The first definition that appears in the Merriam-Webster dictionary for community is, “a unified body of individuals.” Therefore, it seems natural that our yoga training focus on Transformation of Community was broken into the following sections: Breathe for Inclusion, Breathe for Collaboration, and Breathe for Social Justice.
After spending the first half of training working on personal development and relationships, we had established a strong foundation for the individual. Thus we were prepared to work on the development of community.
Breathing for Inclusion, Collaboration, & Social Justice
Although each day we spent a great deal on the different components and activities related to Transformation of Community, here is a very brief overview of each section.
Inclusion: bridges individuals to others. It is about connecting people and engaging with them. To truly include someone is not a matter of putting up with differences but instead about letting go of judgement in order to promote acceptance.
Collaboration: is working together towards a common goal and practicing the act of inclusion within a group setting. To collaborate in the truest sense is to foster individual’s contributions and make sure that all voices is heard and respected.
Social Justice: stems from embracing our differences as well as recognizing our social identities/roles so that we can solve problems together. Those in the role of power and privilege have a responsibility to the community to recognize oppression and ensure that community members who are not well off have fair opportunities.
Well-being as Basis for Community
As individuals we have many different needs. Because of this, it is often hard to know where to begin making positive changes within our communities. Too frequently we get caught up in our differences that we lose sight of what is most important. We worry too much about ourselves and judge who deserves what and why that we cannot find common ground.

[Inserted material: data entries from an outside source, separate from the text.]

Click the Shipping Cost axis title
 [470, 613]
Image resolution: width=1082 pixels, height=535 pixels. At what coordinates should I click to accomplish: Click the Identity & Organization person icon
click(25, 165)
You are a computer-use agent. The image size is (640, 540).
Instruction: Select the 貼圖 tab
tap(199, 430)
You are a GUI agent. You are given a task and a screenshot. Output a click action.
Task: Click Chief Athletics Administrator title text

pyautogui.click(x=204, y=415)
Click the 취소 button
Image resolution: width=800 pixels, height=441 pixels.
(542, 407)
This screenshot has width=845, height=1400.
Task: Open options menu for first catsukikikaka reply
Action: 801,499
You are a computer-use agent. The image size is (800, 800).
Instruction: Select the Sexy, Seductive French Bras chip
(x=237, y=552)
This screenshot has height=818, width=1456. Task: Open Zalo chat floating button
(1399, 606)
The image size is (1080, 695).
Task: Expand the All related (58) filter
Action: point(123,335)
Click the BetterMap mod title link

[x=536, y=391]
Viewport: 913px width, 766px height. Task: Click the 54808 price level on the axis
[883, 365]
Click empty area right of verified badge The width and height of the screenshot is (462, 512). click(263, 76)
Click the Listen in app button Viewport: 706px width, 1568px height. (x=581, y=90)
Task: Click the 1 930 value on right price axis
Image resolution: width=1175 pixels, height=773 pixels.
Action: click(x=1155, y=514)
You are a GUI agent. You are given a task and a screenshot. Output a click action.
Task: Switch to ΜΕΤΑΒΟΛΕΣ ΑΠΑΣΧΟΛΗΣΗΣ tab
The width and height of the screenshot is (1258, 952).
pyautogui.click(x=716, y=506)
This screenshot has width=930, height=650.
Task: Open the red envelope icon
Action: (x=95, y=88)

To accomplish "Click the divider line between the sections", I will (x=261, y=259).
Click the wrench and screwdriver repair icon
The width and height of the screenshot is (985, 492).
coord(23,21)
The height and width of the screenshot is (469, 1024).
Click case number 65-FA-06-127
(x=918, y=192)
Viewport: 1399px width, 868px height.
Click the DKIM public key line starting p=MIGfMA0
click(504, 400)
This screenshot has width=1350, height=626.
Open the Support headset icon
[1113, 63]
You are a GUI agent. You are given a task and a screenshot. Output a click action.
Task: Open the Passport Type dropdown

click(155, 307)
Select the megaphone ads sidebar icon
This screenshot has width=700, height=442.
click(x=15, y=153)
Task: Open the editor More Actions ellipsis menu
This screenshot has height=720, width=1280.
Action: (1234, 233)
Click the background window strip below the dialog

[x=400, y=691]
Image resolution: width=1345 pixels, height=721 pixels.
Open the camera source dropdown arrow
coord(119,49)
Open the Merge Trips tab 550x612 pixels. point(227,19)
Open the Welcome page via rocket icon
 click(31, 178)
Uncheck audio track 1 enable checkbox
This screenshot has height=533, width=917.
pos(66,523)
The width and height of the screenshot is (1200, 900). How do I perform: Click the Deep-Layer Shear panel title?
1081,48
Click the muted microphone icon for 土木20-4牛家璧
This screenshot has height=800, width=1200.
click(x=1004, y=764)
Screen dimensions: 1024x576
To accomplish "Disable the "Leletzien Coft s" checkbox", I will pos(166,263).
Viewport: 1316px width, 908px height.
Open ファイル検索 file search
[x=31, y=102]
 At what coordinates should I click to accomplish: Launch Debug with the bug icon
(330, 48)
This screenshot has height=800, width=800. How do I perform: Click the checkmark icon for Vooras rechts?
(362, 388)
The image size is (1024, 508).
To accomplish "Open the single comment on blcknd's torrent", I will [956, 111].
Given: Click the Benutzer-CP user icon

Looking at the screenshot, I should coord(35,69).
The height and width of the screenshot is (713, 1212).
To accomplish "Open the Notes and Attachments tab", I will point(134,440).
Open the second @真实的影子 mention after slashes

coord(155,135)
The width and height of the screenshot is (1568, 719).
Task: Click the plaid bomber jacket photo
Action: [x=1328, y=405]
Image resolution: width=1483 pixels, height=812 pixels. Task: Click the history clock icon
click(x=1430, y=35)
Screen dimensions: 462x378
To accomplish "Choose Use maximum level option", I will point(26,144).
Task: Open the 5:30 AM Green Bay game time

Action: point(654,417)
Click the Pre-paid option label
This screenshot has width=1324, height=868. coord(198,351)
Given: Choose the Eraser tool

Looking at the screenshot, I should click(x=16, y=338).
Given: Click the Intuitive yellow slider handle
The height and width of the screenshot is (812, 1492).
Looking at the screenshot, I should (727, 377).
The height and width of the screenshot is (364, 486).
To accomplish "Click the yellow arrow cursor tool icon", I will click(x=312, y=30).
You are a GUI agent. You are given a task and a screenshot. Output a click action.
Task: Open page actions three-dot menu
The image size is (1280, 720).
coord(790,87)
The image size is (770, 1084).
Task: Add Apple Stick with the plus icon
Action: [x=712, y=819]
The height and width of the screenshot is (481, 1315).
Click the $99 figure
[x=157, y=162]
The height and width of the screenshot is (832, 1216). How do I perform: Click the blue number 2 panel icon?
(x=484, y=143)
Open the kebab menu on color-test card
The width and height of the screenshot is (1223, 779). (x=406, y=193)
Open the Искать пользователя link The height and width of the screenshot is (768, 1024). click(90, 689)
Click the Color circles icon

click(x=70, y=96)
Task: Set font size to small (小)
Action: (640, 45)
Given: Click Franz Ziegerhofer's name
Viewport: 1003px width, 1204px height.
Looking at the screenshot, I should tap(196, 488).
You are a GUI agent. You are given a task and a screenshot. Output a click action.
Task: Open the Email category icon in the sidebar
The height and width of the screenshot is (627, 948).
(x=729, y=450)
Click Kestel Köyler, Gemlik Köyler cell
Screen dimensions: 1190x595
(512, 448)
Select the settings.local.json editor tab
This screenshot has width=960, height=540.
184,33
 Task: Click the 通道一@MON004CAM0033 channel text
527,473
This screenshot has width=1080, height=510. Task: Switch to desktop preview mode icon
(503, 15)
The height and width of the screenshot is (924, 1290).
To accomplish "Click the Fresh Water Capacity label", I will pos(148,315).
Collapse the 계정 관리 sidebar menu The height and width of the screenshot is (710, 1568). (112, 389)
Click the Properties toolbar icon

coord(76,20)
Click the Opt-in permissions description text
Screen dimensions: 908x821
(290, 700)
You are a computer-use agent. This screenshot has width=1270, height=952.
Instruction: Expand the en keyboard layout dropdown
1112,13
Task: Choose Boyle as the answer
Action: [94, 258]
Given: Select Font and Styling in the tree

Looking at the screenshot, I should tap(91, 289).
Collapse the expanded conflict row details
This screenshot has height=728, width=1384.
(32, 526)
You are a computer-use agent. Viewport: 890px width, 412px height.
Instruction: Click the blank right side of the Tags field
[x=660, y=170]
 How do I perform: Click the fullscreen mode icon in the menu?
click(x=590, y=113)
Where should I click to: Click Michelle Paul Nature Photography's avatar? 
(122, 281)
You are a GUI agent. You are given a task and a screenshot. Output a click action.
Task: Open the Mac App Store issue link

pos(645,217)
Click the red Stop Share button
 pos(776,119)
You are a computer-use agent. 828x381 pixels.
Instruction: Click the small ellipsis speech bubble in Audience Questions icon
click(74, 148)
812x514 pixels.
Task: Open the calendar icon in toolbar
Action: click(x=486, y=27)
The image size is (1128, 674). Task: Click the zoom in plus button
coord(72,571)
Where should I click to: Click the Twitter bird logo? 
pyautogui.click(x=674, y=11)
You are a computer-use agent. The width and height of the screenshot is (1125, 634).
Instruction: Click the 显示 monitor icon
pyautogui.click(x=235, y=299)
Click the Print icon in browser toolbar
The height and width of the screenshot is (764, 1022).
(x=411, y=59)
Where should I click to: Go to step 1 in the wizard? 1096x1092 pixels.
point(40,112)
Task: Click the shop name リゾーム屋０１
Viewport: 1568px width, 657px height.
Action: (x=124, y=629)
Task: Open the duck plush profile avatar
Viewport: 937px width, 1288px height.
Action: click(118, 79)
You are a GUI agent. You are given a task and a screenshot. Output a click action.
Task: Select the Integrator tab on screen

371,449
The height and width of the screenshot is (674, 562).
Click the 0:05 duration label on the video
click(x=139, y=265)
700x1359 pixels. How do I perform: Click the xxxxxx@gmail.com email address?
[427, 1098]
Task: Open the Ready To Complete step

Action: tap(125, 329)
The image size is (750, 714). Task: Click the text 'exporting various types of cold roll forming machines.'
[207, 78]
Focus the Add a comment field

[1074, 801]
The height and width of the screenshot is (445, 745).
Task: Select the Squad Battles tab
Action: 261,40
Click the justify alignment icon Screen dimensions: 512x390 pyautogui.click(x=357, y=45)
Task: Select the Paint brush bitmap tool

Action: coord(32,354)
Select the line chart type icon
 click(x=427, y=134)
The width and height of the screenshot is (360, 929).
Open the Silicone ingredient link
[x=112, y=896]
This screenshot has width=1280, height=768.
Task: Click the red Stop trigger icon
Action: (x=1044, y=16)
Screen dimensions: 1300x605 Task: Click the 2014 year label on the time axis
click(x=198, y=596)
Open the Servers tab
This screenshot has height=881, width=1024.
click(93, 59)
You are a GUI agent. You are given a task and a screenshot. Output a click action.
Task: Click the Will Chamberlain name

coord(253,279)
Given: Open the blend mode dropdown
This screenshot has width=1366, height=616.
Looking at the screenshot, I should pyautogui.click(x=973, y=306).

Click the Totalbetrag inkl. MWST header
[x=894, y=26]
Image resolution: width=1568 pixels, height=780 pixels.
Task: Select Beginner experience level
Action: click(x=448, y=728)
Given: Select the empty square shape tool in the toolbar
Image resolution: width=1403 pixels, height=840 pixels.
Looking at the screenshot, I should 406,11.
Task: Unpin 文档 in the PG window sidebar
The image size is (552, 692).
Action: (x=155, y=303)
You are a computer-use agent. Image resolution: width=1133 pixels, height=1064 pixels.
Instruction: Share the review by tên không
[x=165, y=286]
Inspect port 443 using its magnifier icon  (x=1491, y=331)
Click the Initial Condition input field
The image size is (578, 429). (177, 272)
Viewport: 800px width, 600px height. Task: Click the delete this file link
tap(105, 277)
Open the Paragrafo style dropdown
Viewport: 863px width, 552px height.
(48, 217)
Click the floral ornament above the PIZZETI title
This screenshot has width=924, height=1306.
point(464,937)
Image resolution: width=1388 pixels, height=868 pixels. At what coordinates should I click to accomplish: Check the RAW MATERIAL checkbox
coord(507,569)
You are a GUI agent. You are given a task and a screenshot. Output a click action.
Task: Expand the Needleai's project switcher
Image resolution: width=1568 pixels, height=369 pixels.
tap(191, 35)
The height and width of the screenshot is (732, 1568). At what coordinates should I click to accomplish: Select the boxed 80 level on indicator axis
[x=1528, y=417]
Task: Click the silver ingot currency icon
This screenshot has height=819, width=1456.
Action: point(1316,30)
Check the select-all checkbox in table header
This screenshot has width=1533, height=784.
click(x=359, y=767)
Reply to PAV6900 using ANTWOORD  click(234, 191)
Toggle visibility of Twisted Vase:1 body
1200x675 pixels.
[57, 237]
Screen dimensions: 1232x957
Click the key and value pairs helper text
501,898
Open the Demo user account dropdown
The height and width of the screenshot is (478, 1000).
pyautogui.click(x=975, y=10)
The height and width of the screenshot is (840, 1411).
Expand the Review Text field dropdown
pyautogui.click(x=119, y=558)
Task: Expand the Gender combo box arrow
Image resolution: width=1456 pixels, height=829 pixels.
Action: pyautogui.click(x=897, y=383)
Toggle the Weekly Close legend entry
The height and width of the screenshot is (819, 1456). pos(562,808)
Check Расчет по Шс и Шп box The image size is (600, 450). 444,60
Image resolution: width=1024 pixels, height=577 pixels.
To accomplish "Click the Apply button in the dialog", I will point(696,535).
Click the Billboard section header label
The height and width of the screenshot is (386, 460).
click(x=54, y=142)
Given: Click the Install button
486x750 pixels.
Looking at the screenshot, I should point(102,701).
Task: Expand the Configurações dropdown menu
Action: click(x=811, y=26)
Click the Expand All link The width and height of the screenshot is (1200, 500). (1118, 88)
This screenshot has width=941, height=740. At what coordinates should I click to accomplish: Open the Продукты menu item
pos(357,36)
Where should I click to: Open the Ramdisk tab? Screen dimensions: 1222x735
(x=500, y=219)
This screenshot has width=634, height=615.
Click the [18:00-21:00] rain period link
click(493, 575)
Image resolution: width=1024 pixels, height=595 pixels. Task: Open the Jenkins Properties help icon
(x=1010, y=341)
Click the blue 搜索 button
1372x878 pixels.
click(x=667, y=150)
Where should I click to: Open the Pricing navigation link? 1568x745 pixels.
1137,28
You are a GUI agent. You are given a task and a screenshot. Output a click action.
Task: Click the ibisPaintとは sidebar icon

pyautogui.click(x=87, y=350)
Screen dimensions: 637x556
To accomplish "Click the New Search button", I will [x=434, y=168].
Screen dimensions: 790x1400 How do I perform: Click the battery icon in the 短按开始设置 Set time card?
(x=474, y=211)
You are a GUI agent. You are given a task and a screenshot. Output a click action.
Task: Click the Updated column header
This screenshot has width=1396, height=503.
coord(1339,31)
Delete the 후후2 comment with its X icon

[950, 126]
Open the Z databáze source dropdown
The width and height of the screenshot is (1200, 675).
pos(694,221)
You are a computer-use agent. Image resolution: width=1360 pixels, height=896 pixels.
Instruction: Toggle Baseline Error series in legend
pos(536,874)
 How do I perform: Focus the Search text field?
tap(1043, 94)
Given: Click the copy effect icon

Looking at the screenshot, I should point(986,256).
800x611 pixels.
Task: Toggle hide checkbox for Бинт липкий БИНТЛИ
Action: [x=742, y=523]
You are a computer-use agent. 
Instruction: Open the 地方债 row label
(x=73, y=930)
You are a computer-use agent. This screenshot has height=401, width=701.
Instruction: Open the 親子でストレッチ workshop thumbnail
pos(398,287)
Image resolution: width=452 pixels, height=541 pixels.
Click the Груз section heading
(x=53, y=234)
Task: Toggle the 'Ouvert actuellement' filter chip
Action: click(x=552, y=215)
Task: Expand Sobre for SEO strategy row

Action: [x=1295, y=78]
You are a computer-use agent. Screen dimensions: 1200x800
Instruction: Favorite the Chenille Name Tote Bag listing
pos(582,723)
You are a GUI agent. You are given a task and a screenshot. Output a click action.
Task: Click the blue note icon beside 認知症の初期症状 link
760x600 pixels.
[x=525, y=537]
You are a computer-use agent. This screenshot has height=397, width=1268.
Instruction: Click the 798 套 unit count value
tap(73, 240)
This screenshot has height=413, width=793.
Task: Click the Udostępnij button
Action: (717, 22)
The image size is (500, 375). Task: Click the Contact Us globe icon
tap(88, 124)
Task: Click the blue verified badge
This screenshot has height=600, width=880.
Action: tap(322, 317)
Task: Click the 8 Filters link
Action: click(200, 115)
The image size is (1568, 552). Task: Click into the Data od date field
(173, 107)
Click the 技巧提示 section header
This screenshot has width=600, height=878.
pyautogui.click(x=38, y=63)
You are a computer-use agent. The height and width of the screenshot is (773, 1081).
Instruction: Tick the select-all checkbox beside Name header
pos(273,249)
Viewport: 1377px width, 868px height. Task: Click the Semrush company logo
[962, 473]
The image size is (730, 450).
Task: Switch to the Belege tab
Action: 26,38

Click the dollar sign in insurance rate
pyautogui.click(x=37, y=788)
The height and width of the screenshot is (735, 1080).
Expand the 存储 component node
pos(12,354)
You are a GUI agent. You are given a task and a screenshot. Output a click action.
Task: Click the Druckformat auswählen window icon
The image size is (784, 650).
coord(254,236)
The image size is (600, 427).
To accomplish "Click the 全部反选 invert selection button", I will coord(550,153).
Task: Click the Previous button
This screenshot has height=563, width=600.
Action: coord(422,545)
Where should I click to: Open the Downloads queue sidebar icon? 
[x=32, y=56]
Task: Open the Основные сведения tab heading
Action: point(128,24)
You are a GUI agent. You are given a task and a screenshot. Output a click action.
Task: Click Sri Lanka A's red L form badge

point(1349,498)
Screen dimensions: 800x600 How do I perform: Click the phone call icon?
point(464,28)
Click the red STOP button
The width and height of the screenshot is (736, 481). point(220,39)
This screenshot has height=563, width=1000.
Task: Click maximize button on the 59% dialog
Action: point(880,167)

If we take a moment to step back from the nitty gritty of what we desire and who deserves what we create an opportunity to think more holistically. It really comes down to the fact that we all seek to live our lives with a sense of well-being.
Although well-being can be defined in many ways, at its core it is about having our basic needs met and having a feeling of contentment with our life. Not only do we need to have the basic needs of food, clothing, and shelter but also desire to feel safe and secure, valued and included, happy, healthy, and free.
When all of these needs can be met, we feel provided for and as a result, balanced. To take it one step further, when we embody well-being, we have the capacity to shift our focus away from ourselves and what will benefit us and instead, begin to think of how we can help those around us. This is point at which we become capable, active participants in community.
It is the active members of a society that become catalysts for community transformation. We can thus argue that well-being is the most powerful and important way to foster positive change in our communities.
In addition to many group discussions on the various aspects of Transformation of Community we also learned more about Eastern philosophies. We had a brief introduction to Ayruveda. Ayruveda or Ayurvedic medicine is one of the oldest forms of medicine originating in India over 3,000 years ago and has, to this day, a major influence on Indian culture.
Ayruveda combines the Sanskrit words ayur meaning “life” and veda meaning “science or knowledge.” Ayurvedic medicine is a holistic approach to health through diet, activity, therapies, and lifestyle choices.
Our main focus was on learning about one particular area of Ayruveda called the doshas. There are three dosha and each is based upon an element; vata: air and ether, pitta: fire and air, and kapha: earth and water.
The premise is that every person has a tendency towards a particular dosha/s and poor health is often a result of imbalance of the dosha energies.
More precisely, the doshas relate to how each person’s body is structured and how different foods affect different body types. Furthermore, each dosha has specific personality traits associated with it which can explain people’s emotional and psychological tendencies.
For example, because vatas are comprised of the element air they tend to be thinking oriented and can get caught up in their own thoughts easily. Therefore they are prone to be anxious personalities and need activities that help ground them in the present. As air is associated with wind, vatas have a tendency to get chilled easily and have poor circulation which they can be combatted by eating warm, soothing foods like soups and root vegetables.
There are many online quizzes that you can take to determine your particular dosha construct. From there you can read about the dosha’s tendencies as well as everything from suggestions on diet, herbal supplements, to specific yoga poses that can help balance the dosha energies.
The Fundamentals: Wellness & Balance
As our training continues it has become very clear the importance of wellness and balance. They are both fundamental so that we can feel satisfied with our lives. Through personal refinement in our activities and diet combined with community development and understanding we can better our lives together as a collective society.